Apprehensive; vertigo; head heavy during menses. Eyes burn, noises in ears.

STOMACH

Frequent eructations, tasting like bad eggs. Rising of water in mouth.

URINARY

Stitches and burning the orifice of the urethra after urinating. Stream intermits and dribbles. The urine passed in the morning copious, bright yellow, soon becomes turbid, and deposits a copious red sediment. The urine is greenish as passed; is of a clear color, and in a large quantity. Diabetes. (PHOS. AC.; LACT. AC.; ARS. BROM.)

FEMALE

Thick leucorrhoea, as profuse as the menses, with weary pain in the small of the back and thighs, on moving about. Some blood from the vagina between the menses. Menstruation returned after fourteen days; the discharge was thick, black, and profuse. Menses too early, intermit.
Neck and

BACK

Bruised and ulcerative pain between the shoulders, with a feeling as of a lump as large as the fist, on which account she could not lie upon her back or side; relieved by rubbing. Violent pain in the small of the back, as if bruised, and as before menstruation.

EXTREMITIES

The left arm and foot fall asleep in bed, in the morning after waking.

SKIN

Small pimples over the whole body, that itch violently. Suppressed itch. (SULPH.) Crawling in the tips of the fingers of the left hand; better on rubbing. WARTS. Eyrsipelas (applied locally as a saturated solution). Dropsy (physiological doses).

FEVER

Chill from 9 to 10 a. m. Shuddering in back; heat in one part and chill in another.

RELATIONSHIP

It is claimed that the addition of a small amount of MAGNESSULPH. to the usual hypodermic of Morphine increases the value of the hypodermic from 50 to 100%.
Physiologic Dosage.

Magnes. Sulph. is of diagnostic and therapeutic value in Gallstone colic. From 2 to 4 teaspoonfuls in glass hot water taken at onset of a colicky attack may abort or stop the colic.
Epsom salt is one of the most active saline cathartics, operating with little pain or nausea, especially if pure. It has but little if any effect on intestinal peristalsis, its action causing a rush of fluid into the intestine, which by producing a distention of the bowel produces evacuation. It causes little or no irritation in the intestine. In common with the other salines, it is the classical evacuant to be employed in connection with mercurials and anthelmintics and in cases of poisoning. Epsom salt usually acts within from one to two hours, more quickly if taken in hot water and in the morning before breakfast. The ordinary dose as a mild laxative is a heaping teaspoonful; as a cathartic, two to four teaspoonfuls.
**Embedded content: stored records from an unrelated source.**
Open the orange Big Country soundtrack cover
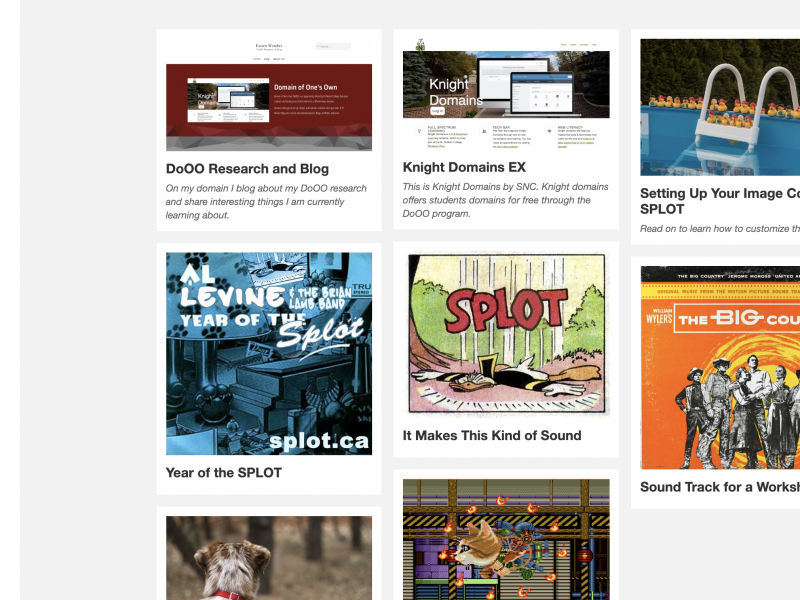This screenshot has width=800, height=600. [720, 367]
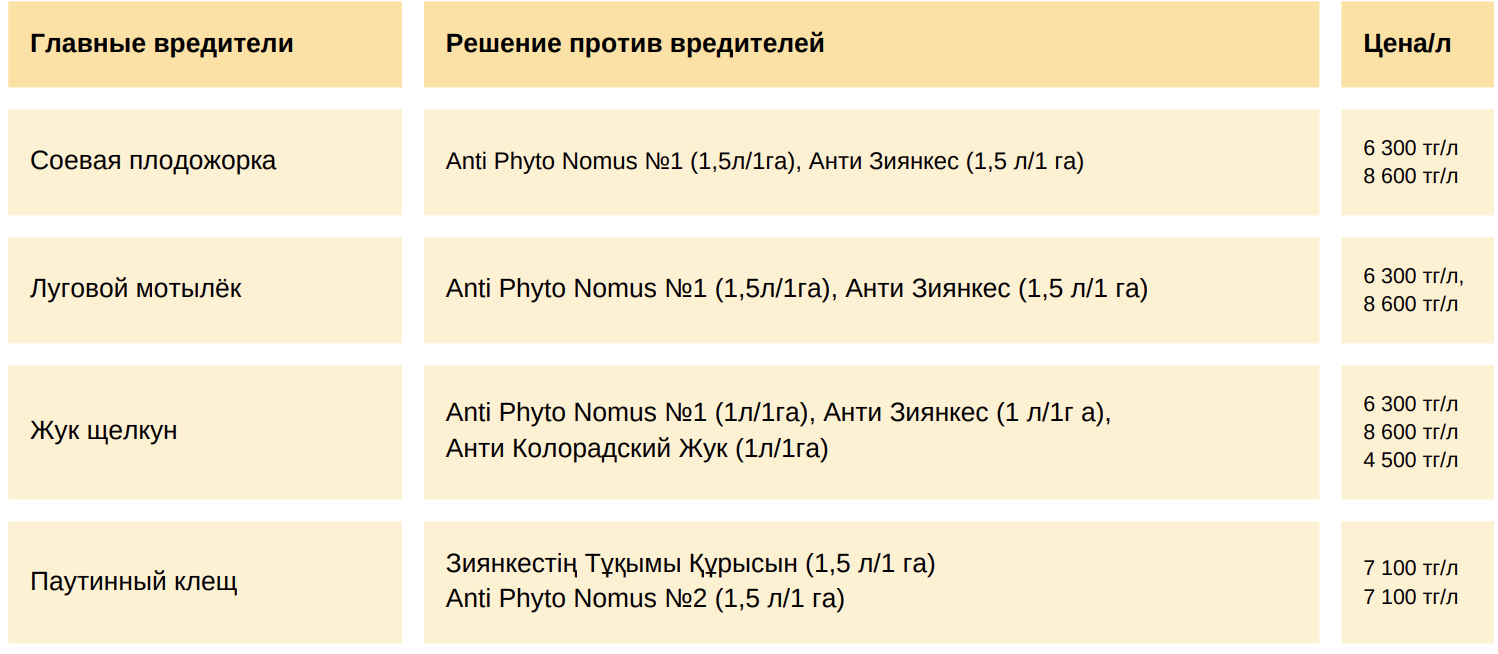This screenshot has width=1498, height=654.
Task: Click the 'Луговой мотылёк' pest cell
Action: click(205, 290)
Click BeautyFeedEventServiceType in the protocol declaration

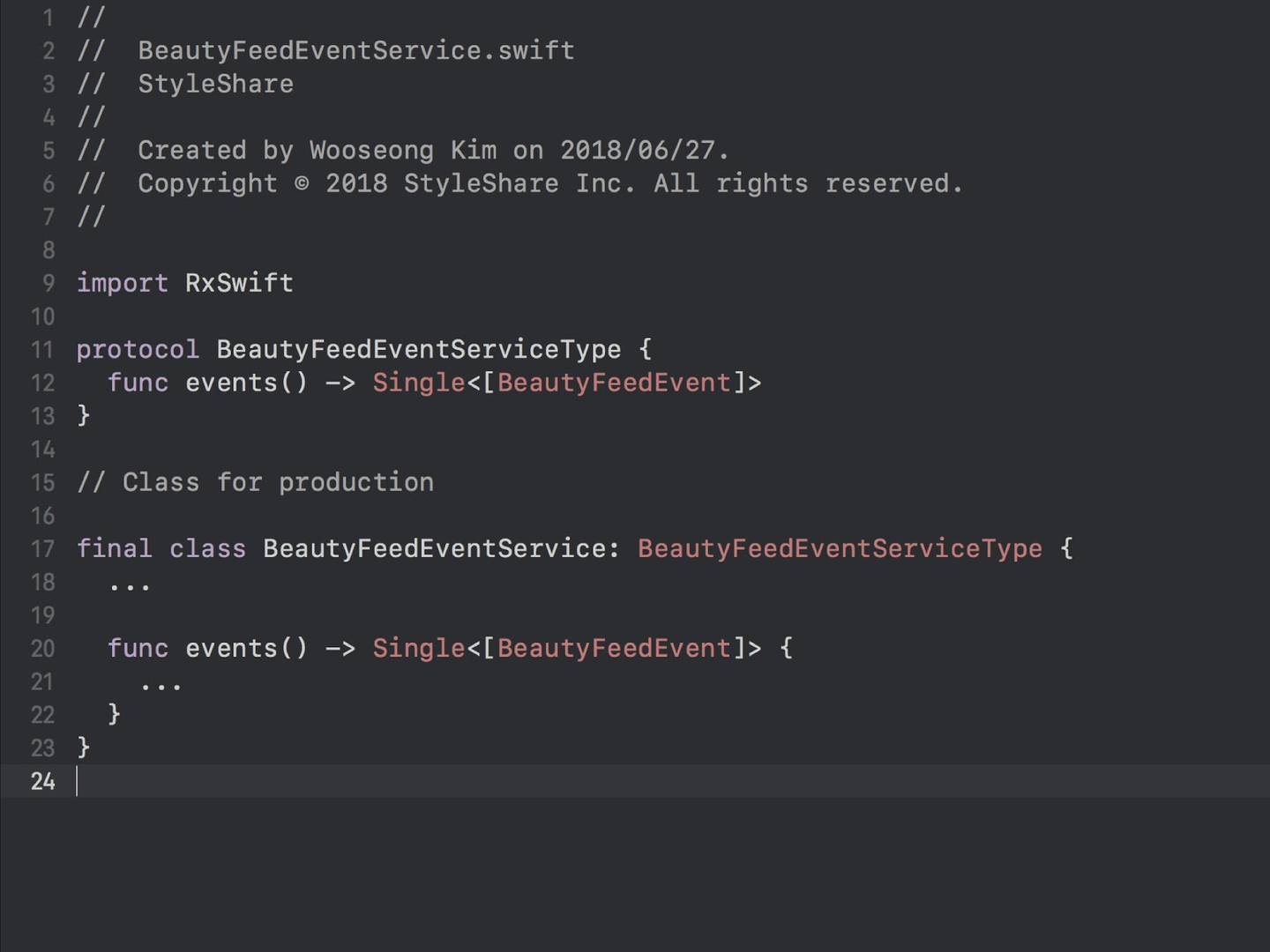[419, 350]
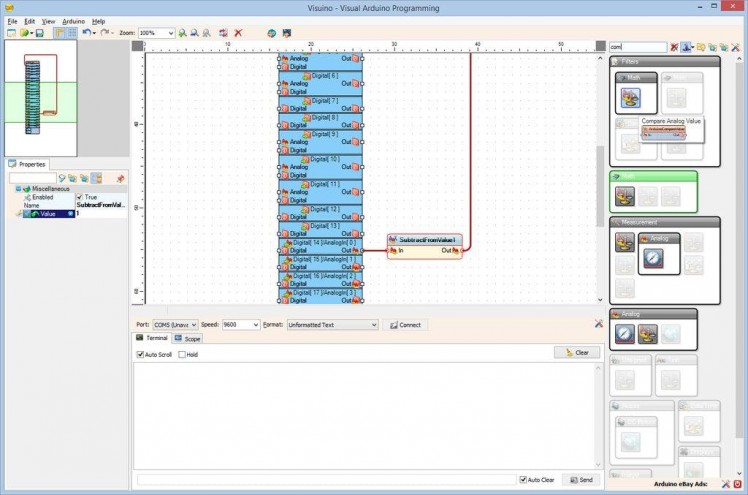Image resolution: width=748 pixels, height=495 pixels.
Task: Toggle the Auto Scroll checkbox
Action: pos(141,354)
The taste may be improved, if necessary, by the addition of a little lemon juice and sugar.

Besides its chief use as a saline cathartic, magnesium sulphate is used to a considerable extent externally in saturated solution as an antiphlogistic and antipruritic in erysipelas, ivy poisoning, cellulitis and other local inflammations. Use on compresses saturated with solution.